La notion que l’évolution a inventé les sentiments parce qu’ils sont utiles à la survie n’est pas une explication scientifique, car elle ne rend pas compte de la façon dont les sentiments sont possibles en tant que propriétés qui émergent dans les systèmes complexes que nous appelons organismes (c’est-à-dire les propriétés émergentes cohérentes de la vie). Il nous reste donc l’autre choix difficile : la matière doit avoir une propriété rudimentaire de sensibilité. C’est la conclusion à laquelle est parvenu le mathématicien et philosophe A.N. Whitehead dans son classique Processus et réalité, et certains philosophes et scientifiques contemporains proposent une solution à la séparation cartésienne de l’esprit et de la matière. Elle implique une réévaluation radicale de ce que nous appelons « réalité ». Mais elle suggère un monde dans lequel l’amour existe comme quelque chose de réel, en accord avec l’expérience de la plupart des gens. Et Dieu sait que nous aurions bien besoin d’un peu plus de cet amour dans notre monde fragmenté.
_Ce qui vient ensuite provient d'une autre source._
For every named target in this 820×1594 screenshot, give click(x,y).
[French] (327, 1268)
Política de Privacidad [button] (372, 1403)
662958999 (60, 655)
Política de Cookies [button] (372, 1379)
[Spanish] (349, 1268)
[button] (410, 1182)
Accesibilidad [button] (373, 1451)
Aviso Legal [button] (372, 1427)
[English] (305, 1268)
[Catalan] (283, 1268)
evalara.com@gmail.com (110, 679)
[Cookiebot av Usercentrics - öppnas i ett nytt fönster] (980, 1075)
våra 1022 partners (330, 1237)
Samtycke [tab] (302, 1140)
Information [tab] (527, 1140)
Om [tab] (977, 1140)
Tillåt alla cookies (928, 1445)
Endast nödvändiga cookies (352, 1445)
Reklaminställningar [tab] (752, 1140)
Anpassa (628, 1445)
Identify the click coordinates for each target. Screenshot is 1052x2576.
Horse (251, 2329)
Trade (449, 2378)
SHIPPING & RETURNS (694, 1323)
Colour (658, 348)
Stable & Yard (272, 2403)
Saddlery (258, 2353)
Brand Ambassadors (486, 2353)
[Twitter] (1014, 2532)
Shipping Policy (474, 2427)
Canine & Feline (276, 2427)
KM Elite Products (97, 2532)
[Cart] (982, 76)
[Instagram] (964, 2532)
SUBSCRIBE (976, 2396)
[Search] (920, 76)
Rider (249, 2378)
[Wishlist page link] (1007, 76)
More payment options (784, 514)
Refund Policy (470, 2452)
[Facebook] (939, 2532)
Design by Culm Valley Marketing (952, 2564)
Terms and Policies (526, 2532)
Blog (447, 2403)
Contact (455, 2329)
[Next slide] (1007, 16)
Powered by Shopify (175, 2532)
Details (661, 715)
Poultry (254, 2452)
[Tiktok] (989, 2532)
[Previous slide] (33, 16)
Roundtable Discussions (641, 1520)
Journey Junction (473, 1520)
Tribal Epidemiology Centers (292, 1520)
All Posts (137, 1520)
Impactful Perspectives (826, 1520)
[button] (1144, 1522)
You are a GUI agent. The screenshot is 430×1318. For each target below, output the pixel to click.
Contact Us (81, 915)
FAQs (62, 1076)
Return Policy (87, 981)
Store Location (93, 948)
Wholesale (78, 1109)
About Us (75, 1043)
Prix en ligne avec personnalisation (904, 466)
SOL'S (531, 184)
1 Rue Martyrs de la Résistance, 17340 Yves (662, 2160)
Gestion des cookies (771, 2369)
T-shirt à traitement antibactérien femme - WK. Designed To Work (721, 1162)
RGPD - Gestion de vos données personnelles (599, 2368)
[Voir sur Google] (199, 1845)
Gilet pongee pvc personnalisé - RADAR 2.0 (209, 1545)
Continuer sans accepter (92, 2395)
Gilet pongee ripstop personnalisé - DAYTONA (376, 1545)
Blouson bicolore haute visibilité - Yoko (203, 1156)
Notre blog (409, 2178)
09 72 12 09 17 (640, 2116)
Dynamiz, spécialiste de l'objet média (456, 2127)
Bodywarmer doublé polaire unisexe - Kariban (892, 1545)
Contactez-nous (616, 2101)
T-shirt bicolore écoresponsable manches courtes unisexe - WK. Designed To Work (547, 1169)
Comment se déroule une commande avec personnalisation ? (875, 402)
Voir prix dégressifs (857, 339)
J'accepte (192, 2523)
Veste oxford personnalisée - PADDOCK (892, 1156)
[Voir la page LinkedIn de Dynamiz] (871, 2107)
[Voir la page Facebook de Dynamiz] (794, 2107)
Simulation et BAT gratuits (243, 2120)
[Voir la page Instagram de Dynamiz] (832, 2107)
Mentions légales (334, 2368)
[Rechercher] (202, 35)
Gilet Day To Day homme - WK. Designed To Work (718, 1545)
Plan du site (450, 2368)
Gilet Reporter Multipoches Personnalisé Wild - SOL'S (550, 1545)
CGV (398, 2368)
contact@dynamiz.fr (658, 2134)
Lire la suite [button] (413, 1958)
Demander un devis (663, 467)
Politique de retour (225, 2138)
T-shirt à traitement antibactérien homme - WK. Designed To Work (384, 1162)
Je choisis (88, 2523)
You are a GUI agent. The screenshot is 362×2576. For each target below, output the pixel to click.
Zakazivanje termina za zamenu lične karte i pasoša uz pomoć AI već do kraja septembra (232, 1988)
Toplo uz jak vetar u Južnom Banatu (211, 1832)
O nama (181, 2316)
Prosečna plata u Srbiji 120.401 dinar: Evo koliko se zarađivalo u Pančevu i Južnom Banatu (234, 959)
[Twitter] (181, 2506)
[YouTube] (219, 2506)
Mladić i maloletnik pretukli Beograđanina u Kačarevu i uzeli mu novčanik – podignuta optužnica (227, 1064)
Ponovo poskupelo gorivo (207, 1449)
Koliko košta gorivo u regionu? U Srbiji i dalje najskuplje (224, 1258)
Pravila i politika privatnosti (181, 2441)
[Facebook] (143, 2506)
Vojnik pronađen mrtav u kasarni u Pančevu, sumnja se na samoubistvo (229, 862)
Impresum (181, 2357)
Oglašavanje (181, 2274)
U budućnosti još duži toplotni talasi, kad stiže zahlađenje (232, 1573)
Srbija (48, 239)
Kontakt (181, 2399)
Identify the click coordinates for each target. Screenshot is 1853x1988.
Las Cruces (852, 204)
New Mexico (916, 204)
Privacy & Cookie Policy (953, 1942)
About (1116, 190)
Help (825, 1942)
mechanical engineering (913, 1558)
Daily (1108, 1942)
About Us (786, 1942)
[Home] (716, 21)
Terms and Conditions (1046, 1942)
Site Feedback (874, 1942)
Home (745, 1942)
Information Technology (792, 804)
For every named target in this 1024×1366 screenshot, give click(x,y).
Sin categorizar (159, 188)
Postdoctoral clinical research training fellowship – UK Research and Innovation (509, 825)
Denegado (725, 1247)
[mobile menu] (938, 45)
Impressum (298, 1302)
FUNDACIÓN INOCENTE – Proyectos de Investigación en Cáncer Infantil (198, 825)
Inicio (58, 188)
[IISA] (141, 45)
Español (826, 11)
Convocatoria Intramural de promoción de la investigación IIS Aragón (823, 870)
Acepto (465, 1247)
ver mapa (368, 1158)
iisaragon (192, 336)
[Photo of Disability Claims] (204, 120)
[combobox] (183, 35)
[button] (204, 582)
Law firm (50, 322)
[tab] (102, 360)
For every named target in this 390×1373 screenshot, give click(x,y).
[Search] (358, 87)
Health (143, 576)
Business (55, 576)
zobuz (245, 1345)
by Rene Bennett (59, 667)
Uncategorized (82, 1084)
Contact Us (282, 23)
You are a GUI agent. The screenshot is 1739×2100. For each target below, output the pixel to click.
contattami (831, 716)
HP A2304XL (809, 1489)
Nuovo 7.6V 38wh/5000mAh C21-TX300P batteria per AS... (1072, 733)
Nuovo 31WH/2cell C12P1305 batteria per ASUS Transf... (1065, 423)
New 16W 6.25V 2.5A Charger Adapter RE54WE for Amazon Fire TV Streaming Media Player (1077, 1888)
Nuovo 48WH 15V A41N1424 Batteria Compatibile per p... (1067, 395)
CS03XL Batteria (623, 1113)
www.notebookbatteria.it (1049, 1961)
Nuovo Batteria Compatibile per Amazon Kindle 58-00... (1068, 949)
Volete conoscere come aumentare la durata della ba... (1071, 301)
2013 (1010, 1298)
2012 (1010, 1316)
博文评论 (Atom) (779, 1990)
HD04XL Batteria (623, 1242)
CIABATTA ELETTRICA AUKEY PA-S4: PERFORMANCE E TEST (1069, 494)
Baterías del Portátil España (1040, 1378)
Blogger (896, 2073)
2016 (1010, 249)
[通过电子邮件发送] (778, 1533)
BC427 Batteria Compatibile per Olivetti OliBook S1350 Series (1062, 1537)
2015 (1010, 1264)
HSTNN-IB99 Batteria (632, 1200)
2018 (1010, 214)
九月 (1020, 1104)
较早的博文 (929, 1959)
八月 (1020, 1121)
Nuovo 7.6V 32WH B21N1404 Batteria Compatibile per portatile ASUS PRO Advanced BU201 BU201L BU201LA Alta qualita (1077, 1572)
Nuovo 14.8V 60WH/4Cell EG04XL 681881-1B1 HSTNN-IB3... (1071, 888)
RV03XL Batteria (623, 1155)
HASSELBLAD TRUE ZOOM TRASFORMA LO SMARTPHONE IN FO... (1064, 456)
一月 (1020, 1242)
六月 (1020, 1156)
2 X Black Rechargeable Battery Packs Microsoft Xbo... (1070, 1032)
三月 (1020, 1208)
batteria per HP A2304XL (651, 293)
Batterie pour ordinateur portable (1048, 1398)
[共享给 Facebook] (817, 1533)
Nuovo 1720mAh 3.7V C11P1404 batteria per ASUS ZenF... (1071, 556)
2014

BRIAN GOODWIN est professeur de biologie au Schumacher College, Milton Keynes, et auteur de Temporal Organization in Cells and Analytical Physiology, How The Leopard Changed Its Spots : The Evolution of Complexity, et (avec Gerry Webster) Form and Transformation : Generative and Relational Principles in Biology. Le Dr Goodwin est membre du conseil d’administration de l’Institut Sante Fe.